National protected areas

View of western Fire Island from the top of Fire Island Lighthouse

Law and government


Presidential elections results
Year Republican Democrat
2008 47.4% 309,815 51.8% 340,379
2004 48.5% 309,949 49.5% 315,909
2000 42.0% 240,992 53.4% 306,306
1996 36.1% 182,510 51.8% 261,828
1992 40.4% 220,811 38.9% 229,467
1988 60.5% 311,242 38.7% 199,215
1984 66.0% 335,485 33.7% 171,295
1980 57.0% 256,294 33.3% 149,945
1976 54.1% 248,908 45.3% 208,263
1972 70.3% 316,452 29.4% 132,441
1968 58.2% 218,027 32.7% 122,590
1964 44.4% 144,350 55.5% 180,598
1960 59.3% 166,644 40.6% 114,033

Suffolk County had long been a Republican bastion in New York. U.S. Congressman Rick Lazio, who opposed Hillary Clinton in the 2000 Senate race, was from Suffolk County.
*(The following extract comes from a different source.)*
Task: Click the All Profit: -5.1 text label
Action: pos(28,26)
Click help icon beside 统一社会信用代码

However, recent elections have turned the county more toward the Democrats. In 2003, Democrat Steve Levy was elected county executive, ending longtime Republican control. In 2001, Democrat Thomas Spota was elected District Attorney, and ran unopposed in 2005. Although Suffolk voters gave George H. W. Bush a victory here in 1992, the county voted for Bill Clinton in 1996 and continued the trend by giving Al Gore an 11-percent victory in the county in 2000. 2004 Democratic candidate John Kerry won by a much smaller margin of one percent, in 2008 Democratic candidate Barack Obama won by a slightly larger 5 percent margin, 52%-47%.
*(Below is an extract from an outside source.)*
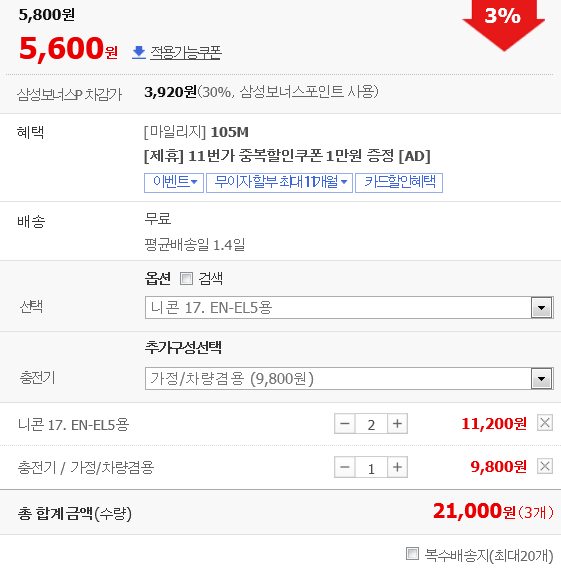Expand the 무이자할부 최대11개월 menu

coord(279,182)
Suffolk County is represented by three congressional districts, the first, most of the second, and part of the third. The former two seats are held by Democrats. Tim Bishop, a Democrat, represents the once heavily Republican first district, which includes almost half of the county, from Smithtown to Montauk, including The Hamptons and Riverhead. The second district, which includes Huntington, Brentwood and Bay Shore, is represented by Steve Israel. A Democrat, Israel won the seat vacated by Rick Lazio in 2000 when he made his unsuccessful bid for the U.S. Senate. The third district, which is mainly in Nassau County, but includes some middle-class coastal areas of southwestern Suffolk County, is represented by Peter King, a Republican.
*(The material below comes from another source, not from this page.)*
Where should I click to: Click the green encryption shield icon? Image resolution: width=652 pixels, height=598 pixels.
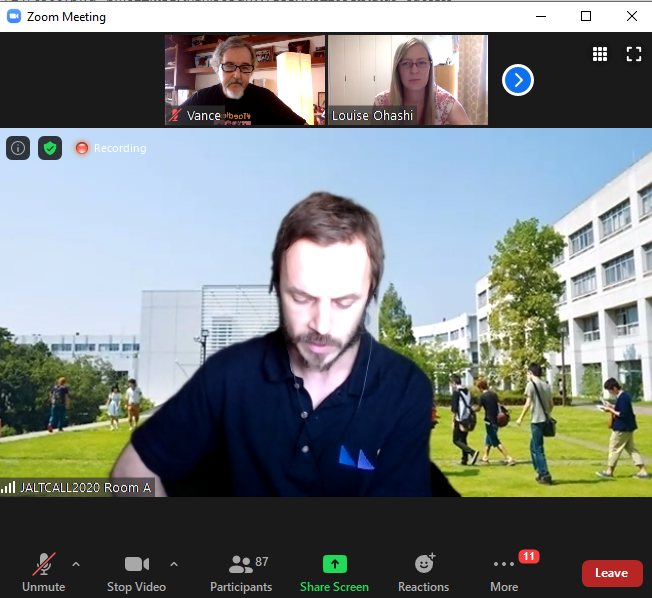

As a whole both Suffolk and Nassau counties are considered swing counties, though usually in presidential elections it doesn't matter since New York State is almost reliably blue.

Suffolk County Executives

H. Lee Dennison County Executive Building in Hauppauge
Suffolk County Executives
Name Party Term
H. Lee Dennison Democrat 1961–1973
John V.N. Klein Republican 1973–1979
Peter F. Cohalan Republican 1979–1986
Michael A. LoGrande* Republican 1986–1987
Patrick G. Halpin Democrat 1987–1991
Robert J. Gaffney Republican 1992–2003
Steve Levy Democrat 2004–Present

* Appointed to compete Cohalan's term

Central Islip Courts

Suffolk County Legislature

The county is divided into 18 legislative districts, each represented by a legislator. As of 2010, there are 8 Democrats, 7 Republicans, 2 members of the Independence Party of New York, and one legislator from the Working Families Party:

  1. Edward P. Romaine (R)
  2. Jay Schneiderman (I)
  3. Kate M. Browning (WF)
  4. Thomas Muratore (R)
  5. Vivian Viloria-Fisher (D)
  6. Daniel P. Losquadro (R)
  7. Jack Eddington (I)
  8. William J. Lindsay (D)
  9. Ricardo Montano (D)
  10. Tom Cilmi (R)
  11. Thomas F. Barraga (R)
  12. John M. Kennedy, Jr. (R)
  13. Lynne Nowick (R)
  14. Wayne R. Horsley (D)
  15. DuWayne Gregory (D)
  16. Steven H. Stern (D)
  17. Louis D'Amaro (D)
  18. Jon Cooper (D)

Republicans controlled the county legislature until a landmark election in November 2005 where three Republican seats switched to the Democrats, giving them control. William Lindsay is the current Presiding Officer of the legislature while Jon Cooper is the majority leader.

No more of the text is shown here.